What you will do => Retype each entry. Leave every word as it is.
__________
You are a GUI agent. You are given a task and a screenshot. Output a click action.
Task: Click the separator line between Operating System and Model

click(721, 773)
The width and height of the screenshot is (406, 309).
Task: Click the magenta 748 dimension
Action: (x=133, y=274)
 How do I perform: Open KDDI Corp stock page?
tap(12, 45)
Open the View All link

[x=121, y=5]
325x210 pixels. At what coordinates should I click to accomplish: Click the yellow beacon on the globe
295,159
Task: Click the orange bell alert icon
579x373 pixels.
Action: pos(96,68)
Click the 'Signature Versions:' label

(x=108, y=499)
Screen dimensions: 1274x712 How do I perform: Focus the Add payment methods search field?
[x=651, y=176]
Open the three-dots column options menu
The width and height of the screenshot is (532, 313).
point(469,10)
__________
Output of the exercise =>
You are a GUI agent. You are given a task and a screenshot. Output a click action.
Task: Click the separator line between Operating System and Model

click(721, 773)
The width and height of the screenshot is (406, 309).
Task: Click the magenta 748 dimension
Action: (x=133, y=274)
 How do I perform: Open KDDI Corp stock page?
tap(12, 45)
Open the View All link

[x=121, y=5]
325x210 pixels. At what coordinates should I click to accomplish: Click the yellow beacon on the globe
295,159
Task: Click the orange bell alert icon
579x373 pixels.
Action: pos(96,68)
Click the 'Signature Versions:' label

(x=108, y=499)
Screen dimensions: 1274x712 How do I perform: Focus the Add payment methods search field?
[x=651, y=176]
Open the three-dots column options menu
The width and height of the screenshot is (532, 313).
point(469,10)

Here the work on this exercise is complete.